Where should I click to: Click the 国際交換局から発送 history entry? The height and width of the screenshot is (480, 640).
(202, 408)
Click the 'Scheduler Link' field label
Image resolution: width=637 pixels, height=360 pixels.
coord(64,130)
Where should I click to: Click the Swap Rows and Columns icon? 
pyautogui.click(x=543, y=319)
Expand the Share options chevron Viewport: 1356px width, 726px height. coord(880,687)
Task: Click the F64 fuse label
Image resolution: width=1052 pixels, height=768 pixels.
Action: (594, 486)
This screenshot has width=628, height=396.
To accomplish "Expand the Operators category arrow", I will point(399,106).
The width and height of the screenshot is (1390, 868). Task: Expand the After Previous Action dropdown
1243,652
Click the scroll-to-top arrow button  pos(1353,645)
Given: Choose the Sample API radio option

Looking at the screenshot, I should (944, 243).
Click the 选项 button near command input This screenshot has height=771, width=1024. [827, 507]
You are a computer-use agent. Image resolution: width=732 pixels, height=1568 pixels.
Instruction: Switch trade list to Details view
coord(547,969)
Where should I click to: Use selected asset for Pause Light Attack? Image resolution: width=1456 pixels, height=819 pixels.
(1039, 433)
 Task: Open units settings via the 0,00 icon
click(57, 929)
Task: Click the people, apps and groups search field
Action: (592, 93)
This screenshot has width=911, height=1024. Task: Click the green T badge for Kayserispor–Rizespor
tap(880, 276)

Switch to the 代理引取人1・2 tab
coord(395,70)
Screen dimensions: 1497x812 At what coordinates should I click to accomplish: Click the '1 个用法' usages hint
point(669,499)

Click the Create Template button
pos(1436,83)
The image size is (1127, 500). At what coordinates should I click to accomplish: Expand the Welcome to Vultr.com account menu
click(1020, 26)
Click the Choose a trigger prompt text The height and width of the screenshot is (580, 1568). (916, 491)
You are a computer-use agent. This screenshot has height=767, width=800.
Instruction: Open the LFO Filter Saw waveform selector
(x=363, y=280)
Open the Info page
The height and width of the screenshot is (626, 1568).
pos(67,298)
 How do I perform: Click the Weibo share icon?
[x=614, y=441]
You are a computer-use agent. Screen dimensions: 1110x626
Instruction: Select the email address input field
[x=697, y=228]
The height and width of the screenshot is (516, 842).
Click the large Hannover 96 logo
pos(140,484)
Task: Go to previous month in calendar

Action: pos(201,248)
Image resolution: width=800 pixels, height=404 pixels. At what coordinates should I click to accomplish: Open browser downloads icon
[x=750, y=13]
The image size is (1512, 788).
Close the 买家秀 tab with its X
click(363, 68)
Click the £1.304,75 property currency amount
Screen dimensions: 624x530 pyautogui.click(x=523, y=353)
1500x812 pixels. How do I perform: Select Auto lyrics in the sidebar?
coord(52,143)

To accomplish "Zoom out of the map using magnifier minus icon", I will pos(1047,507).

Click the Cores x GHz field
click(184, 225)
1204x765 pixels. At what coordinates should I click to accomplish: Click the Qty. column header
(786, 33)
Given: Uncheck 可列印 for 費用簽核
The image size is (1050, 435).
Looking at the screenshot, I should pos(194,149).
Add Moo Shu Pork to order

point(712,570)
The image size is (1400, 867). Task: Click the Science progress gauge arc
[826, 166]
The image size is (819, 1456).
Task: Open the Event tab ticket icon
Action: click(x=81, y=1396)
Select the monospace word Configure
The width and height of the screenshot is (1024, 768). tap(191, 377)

- _To do_
For the listing above, identify each line bearing "will".

- _Final answer_
To accomplish "Expand the Operators category arrow", I will point(399,106).
To accomplish "Zoom out of the map using magnifier minus icon", I will pos(1047,507).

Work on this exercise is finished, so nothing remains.